Can you rewrite the data starting at the line that has "Click the badge" and running through the end, with "Kubernetes Engine" switched to "Compute Engine" and everything else left unchanged?

[Records supplied start]

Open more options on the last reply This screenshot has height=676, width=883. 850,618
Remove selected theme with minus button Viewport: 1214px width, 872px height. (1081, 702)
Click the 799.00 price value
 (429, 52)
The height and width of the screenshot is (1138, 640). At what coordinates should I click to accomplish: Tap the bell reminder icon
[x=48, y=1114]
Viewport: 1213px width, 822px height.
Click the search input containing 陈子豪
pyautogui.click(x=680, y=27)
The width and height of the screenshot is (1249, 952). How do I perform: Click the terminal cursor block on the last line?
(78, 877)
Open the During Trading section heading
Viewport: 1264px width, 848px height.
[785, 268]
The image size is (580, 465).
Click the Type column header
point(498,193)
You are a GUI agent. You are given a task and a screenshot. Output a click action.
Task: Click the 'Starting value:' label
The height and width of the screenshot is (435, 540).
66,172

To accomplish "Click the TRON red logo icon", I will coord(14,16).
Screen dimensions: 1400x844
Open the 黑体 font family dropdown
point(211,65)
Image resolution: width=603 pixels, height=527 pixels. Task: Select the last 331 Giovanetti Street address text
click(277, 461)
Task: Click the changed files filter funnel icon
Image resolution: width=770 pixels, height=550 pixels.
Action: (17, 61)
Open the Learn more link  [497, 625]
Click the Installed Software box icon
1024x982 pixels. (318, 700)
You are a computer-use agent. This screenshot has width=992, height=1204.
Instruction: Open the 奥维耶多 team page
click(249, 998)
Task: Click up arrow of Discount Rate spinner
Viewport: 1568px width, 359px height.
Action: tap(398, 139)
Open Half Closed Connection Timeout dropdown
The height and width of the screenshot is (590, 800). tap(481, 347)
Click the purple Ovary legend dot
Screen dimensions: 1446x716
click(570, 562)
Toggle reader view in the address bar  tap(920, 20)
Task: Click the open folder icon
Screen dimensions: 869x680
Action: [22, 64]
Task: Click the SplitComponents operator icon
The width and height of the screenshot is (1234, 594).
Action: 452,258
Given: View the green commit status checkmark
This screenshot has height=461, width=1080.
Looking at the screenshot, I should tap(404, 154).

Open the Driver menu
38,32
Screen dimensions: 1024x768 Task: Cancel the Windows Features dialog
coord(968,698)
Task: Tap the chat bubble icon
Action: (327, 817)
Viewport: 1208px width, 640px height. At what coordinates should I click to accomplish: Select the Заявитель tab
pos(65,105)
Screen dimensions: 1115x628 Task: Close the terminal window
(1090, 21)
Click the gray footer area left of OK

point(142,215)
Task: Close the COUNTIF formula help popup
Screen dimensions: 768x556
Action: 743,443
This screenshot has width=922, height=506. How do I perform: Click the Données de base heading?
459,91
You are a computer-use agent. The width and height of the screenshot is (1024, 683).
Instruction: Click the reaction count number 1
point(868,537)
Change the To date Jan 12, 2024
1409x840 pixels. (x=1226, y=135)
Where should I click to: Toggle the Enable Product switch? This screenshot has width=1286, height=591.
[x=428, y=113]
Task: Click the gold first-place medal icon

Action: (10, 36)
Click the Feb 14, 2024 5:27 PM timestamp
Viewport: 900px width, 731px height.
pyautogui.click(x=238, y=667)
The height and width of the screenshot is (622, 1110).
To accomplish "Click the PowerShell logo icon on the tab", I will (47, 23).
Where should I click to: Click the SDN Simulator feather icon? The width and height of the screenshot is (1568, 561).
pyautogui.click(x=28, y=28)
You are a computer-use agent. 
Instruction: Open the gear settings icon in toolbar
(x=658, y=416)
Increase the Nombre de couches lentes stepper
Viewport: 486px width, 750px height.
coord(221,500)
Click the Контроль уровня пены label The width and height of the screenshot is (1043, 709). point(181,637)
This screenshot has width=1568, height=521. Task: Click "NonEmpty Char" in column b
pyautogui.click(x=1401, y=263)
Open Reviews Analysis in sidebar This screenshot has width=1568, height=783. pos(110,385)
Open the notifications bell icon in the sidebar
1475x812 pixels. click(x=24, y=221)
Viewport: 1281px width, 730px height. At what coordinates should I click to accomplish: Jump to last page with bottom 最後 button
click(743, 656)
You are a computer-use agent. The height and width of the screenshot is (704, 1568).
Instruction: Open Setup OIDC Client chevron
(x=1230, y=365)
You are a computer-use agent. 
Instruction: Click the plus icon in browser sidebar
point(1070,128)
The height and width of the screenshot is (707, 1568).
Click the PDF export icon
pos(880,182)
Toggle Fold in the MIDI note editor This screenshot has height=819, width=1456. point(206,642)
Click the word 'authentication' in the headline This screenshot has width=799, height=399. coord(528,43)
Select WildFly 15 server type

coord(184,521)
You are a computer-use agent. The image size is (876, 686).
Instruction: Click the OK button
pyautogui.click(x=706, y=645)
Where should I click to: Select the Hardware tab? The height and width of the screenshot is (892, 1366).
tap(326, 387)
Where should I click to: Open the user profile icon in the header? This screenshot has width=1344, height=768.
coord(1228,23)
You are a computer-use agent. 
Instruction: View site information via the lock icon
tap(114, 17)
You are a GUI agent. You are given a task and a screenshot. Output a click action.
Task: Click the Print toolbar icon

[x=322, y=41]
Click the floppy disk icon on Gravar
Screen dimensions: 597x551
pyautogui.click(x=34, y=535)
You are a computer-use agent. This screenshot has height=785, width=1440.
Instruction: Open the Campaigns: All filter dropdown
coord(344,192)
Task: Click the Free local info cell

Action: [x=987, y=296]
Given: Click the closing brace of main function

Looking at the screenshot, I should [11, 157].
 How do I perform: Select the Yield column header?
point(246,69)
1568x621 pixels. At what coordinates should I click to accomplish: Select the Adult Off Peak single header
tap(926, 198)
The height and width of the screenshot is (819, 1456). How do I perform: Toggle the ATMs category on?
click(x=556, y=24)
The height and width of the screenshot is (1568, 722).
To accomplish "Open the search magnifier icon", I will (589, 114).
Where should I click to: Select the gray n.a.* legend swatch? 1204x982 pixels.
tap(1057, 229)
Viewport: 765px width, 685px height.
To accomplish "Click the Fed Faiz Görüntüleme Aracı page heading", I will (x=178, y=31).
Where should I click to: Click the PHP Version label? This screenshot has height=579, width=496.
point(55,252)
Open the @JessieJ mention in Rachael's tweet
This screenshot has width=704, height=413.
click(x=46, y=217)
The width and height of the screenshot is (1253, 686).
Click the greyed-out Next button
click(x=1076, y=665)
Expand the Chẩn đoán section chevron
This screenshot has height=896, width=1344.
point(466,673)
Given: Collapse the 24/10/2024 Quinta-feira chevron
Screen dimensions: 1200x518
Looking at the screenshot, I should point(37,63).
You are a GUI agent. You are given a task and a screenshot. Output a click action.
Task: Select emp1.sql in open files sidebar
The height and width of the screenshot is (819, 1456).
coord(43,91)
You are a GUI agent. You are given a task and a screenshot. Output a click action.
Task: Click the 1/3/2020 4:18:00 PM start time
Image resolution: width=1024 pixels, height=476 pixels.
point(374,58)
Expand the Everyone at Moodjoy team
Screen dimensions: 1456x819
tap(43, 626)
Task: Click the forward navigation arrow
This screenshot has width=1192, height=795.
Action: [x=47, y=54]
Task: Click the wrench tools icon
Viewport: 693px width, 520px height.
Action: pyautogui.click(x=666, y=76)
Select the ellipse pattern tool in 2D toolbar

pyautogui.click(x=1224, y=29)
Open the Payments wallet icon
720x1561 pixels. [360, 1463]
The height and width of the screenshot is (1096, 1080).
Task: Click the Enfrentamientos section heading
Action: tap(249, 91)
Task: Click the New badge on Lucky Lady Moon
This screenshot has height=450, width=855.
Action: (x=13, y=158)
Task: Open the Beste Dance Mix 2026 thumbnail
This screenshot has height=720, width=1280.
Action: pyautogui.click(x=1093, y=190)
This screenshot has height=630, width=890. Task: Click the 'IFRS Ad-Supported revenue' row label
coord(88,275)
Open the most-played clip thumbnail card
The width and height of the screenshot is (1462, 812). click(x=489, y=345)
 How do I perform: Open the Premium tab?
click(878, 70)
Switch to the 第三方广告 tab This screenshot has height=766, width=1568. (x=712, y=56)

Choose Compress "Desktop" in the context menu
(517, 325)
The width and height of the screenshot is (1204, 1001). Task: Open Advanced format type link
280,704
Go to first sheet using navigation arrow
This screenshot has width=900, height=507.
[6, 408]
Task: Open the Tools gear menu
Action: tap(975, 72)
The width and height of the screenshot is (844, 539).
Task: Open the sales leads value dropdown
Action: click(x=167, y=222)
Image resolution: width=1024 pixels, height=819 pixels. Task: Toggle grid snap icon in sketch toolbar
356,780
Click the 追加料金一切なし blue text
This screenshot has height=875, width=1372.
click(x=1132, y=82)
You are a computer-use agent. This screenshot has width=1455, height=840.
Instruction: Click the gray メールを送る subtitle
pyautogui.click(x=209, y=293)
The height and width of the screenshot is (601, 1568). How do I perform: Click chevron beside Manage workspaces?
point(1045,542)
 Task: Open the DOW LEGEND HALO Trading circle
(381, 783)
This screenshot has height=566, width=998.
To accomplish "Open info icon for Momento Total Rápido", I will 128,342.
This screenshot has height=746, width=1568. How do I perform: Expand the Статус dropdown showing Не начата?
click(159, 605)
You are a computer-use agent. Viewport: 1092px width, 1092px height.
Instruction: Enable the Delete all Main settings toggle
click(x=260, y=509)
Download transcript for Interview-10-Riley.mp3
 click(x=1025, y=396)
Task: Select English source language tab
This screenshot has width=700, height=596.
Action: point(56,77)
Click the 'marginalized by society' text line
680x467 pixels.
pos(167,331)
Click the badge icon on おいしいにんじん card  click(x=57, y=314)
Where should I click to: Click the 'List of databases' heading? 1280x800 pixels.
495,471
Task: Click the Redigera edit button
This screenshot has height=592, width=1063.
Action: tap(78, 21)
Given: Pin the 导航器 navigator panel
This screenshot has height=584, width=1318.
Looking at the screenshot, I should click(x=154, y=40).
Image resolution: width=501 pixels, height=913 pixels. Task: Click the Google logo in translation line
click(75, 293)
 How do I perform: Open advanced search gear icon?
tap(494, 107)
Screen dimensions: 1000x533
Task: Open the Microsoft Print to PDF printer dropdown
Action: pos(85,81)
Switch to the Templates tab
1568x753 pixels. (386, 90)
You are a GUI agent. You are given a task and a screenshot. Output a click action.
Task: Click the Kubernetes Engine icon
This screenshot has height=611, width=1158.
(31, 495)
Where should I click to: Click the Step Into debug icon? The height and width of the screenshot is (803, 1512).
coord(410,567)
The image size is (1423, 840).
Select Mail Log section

[Records supplied end]

### Output
Click the badge icon on おいしいにんじん card  click(x=57, y=314)
Where should I click to: Click the 'List of databases' heading? 1280x800 pixels.
495,471
Task: Click the Redigera edit button
This screenshot has height=592, width=1063.
Action: tap(78, 21)
Given: Pin the 导航器 navigator panel
This screenshot has height=584, width=1318.
Looking at the screenshot, I should click(x=154, y=40).
Image resolution: width=501 pixels, height=913 pixels. Task: Click the Google logo in translation line
click(75, 293)
 How do I perform: Open advanced search gear icon?
tap(494, 107)
Screen dimensions: 1000x533
Task: Open the Microsoft Print to PDF printer dropdown
Action: pos(85,81)
Switch to the Templates tab
1568x753 pixels. (386, 90)
You are a GUI agent. You are given a task and a screenshot. Output a click action.
Task: Click the Compute Engine icon
This screenshot has height=611, width=1158.
(31, 495)
Where should I click to: Click the Step Into debug icon? The height and width of the screenshot is (803, 1512).
coord(410,567)
The image size is (1423, 840).
Select Mail Log section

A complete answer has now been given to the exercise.